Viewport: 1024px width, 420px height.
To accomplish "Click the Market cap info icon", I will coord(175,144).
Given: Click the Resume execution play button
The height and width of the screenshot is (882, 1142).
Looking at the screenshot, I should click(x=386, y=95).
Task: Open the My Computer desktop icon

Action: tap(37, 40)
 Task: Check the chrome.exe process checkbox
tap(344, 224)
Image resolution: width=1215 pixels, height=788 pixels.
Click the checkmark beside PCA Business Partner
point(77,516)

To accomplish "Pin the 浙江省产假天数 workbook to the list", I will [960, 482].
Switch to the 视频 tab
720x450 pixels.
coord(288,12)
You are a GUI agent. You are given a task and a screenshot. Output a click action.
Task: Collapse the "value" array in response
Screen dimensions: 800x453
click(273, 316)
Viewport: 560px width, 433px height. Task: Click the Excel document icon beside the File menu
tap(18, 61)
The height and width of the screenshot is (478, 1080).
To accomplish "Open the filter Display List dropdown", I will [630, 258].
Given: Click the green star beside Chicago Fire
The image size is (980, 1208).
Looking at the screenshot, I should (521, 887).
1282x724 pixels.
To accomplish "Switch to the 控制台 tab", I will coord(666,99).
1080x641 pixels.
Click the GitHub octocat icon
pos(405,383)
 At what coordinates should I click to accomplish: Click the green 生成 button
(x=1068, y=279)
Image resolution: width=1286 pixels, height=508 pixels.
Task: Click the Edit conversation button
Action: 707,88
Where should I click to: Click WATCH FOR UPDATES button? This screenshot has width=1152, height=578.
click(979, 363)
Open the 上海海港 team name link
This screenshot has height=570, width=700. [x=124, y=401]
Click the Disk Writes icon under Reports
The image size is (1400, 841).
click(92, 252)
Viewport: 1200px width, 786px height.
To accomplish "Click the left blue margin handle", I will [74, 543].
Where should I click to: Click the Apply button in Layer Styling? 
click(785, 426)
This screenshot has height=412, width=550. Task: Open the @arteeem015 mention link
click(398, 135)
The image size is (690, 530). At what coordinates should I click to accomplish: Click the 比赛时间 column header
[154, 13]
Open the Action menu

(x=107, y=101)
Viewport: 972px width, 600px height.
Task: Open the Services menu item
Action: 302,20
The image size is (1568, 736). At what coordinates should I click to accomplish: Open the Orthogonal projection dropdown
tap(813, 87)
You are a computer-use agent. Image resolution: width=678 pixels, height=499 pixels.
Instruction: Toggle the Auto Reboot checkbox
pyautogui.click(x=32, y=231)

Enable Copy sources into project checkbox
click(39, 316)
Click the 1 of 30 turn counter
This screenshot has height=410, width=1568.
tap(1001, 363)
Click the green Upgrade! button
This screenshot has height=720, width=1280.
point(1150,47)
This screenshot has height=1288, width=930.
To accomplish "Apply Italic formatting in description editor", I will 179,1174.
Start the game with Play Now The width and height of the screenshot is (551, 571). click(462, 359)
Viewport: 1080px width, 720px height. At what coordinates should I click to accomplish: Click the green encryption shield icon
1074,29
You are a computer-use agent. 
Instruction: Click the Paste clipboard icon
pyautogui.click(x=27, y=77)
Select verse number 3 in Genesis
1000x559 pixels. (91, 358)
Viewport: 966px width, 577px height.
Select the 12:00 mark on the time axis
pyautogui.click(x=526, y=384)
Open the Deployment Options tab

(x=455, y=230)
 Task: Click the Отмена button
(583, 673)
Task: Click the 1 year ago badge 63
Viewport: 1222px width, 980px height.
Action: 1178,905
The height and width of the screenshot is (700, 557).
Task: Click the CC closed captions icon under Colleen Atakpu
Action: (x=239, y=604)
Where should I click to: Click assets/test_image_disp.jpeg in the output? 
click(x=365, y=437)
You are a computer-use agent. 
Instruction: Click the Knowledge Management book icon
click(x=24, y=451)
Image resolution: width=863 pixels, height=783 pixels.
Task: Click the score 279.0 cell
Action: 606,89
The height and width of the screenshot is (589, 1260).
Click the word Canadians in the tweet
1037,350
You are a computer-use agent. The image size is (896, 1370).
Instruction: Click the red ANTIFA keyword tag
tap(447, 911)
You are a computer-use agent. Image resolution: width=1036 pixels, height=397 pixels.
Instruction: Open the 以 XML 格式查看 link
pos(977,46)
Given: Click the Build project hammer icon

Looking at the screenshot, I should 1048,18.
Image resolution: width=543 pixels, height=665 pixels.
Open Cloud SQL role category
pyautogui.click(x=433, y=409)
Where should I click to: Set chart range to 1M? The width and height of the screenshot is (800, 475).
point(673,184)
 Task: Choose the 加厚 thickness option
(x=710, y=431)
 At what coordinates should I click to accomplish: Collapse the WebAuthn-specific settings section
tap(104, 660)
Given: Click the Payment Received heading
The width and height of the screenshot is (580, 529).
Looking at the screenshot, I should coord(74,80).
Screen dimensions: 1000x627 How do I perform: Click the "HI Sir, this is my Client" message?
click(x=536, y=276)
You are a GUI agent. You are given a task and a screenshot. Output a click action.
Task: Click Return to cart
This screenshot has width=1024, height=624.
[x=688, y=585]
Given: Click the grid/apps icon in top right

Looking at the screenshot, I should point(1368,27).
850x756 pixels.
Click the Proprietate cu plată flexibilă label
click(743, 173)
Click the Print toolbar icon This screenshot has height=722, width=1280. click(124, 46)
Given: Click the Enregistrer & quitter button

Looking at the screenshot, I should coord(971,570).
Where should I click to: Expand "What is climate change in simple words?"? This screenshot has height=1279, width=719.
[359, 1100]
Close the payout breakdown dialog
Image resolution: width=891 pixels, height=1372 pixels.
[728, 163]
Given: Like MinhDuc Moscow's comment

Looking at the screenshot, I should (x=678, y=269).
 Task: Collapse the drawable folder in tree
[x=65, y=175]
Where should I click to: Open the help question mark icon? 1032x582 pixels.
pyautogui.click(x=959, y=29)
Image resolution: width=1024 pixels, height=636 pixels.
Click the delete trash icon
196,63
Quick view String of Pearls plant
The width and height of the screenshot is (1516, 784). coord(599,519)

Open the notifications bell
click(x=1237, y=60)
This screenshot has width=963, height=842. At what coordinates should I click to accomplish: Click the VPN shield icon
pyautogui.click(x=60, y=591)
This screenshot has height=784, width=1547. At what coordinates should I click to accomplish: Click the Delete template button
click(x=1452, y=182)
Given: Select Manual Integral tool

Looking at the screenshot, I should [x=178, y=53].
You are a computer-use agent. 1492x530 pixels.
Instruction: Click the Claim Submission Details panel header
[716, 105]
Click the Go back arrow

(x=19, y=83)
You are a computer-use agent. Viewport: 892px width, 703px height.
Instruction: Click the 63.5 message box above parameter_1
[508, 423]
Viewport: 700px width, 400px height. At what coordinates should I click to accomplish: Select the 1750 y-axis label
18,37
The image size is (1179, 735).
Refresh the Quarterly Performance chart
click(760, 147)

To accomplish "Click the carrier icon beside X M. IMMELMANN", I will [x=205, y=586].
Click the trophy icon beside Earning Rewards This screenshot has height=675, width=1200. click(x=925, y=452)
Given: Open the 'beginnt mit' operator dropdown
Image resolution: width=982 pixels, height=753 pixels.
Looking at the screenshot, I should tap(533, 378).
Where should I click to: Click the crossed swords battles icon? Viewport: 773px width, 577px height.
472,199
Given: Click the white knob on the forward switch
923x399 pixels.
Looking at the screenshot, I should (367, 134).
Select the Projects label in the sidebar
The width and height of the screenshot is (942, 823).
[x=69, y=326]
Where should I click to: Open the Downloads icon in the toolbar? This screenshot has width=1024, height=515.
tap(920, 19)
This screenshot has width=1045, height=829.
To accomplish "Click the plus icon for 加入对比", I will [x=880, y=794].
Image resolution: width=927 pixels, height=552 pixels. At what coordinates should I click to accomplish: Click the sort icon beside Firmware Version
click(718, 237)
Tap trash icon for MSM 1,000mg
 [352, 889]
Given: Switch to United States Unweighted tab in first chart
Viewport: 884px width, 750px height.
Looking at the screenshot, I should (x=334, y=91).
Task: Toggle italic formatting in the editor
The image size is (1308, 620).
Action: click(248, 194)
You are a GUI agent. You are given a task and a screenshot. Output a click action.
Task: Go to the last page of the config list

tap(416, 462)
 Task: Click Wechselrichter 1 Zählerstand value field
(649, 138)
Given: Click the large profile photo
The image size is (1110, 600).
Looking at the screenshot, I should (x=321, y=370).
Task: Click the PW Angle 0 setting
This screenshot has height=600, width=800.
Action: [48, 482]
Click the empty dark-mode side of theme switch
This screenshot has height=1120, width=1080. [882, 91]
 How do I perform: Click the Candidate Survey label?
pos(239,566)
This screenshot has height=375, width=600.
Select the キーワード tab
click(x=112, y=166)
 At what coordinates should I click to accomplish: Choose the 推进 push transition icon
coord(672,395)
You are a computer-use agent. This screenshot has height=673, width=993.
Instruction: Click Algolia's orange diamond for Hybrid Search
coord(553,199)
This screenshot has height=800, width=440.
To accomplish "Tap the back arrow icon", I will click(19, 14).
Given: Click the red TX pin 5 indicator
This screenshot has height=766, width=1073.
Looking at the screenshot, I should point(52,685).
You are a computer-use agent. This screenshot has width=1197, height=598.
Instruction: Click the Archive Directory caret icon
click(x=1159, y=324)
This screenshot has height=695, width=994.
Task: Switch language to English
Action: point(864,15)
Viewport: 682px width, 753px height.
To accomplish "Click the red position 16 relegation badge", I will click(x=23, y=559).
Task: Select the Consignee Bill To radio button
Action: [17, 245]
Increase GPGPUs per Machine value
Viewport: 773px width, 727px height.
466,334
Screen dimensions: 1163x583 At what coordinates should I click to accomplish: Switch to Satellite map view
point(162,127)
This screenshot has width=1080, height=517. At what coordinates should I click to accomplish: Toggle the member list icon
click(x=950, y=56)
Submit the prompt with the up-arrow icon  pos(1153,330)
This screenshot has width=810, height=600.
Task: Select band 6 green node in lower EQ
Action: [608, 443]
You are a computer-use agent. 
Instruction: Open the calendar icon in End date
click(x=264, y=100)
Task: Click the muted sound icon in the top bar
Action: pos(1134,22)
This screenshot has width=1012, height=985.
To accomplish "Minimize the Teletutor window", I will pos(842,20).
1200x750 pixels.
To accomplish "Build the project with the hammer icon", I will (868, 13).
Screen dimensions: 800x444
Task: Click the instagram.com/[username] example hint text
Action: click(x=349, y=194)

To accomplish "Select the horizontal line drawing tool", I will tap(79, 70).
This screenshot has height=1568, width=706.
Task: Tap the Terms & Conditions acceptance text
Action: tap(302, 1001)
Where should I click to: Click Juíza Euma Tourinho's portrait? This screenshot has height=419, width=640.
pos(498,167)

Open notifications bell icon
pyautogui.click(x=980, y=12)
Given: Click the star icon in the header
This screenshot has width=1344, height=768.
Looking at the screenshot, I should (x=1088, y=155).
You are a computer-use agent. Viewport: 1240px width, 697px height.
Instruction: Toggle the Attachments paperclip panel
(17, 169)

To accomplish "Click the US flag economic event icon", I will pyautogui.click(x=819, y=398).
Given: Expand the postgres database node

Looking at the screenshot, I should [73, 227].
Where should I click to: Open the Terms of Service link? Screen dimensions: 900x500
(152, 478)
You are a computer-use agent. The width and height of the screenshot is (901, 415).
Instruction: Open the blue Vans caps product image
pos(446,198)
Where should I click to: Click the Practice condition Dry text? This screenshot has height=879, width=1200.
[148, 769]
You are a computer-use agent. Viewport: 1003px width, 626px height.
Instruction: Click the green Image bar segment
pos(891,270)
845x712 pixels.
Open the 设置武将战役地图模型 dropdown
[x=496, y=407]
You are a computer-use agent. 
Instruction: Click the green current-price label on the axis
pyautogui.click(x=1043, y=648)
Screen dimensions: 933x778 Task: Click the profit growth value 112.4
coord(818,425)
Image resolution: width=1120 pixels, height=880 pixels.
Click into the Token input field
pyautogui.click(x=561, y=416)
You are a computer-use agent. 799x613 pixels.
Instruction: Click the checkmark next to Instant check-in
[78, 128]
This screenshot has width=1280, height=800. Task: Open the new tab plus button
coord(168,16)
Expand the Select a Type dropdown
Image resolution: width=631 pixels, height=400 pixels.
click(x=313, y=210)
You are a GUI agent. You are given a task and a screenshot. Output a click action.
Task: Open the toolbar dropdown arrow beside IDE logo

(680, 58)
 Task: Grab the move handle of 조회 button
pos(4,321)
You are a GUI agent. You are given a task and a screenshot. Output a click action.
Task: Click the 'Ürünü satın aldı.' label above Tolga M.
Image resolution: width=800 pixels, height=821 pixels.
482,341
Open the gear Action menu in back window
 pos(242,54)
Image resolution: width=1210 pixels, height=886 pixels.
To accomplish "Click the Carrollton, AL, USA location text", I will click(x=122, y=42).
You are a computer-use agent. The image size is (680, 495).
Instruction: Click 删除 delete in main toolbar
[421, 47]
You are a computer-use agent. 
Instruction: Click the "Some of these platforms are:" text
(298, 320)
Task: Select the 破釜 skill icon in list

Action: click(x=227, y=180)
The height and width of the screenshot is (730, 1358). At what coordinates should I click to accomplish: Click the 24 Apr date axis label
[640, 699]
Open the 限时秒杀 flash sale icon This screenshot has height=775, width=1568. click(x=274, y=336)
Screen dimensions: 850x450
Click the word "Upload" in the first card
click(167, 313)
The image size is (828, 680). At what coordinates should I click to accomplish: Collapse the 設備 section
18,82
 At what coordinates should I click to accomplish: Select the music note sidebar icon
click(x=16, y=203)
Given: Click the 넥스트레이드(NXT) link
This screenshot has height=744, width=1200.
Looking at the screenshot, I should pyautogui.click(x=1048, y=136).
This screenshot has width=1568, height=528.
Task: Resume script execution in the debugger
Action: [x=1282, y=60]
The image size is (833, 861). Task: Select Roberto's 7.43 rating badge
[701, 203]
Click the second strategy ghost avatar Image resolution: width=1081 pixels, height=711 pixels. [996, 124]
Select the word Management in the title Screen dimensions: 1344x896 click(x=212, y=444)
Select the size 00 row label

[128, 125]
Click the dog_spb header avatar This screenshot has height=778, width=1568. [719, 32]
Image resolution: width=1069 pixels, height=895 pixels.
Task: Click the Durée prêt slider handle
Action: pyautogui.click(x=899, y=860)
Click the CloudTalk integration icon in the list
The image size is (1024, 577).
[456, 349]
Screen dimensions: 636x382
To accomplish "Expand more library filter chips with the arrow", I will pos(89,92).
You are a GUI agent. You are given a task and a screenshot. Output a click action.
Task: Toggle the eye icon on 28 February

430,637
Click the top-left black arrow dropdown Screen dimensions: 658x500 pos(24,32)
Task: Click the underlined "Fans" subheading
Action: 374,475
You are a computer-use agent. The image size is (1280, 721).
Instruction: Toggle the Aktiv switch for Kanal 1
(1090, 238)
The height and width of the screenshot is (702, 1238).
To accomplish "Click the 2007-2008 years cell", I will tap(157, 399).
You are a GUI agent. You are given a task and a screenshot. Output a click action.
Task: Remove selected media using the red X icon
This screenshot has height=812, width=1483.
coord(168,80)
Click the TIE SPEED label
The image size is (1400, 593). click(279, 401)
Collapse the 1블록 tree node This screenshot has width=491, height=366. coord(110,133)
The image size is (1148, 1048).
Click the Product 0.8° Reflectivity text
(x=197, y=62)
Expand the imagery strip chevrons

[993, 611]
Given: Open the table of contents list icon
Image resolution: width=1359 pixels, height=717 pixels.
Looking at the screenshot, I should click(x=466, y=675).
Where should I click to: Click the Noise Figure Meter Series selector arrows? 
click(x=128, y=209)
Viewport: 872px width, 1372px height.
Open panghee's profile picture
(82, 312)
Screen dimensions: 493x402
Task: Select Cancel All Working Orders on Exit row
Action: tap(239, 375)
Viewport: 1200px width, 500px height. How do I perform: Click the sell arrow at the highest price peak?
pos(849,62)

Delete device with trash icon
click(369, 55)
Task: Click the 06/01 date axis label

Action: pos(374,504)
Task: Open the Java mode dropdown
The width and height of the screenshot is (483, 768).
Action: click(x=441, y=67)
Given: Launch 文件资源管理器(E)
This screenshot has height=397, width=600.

*What this task involves*
What you return must be an exact retyping of the lines above starting at the line with "Click the TIE SPEED label" and ending at the line with "Given: Open the table of contents list icon", and nothing besides.

*Answer below*
Click the TIE SPEED label
The image size is (1400, 593). click(279, 401)
Collapse the 1블록 tree node This screenshot has width=491, height=366. coord(110,133)
The image size is (1148, 1048).
Click the Product 0.8° Reflectivity text
(x=197, y=62)
Expand the imagery strip chevrons

[993, 611]
Given: Open the table of contents list icon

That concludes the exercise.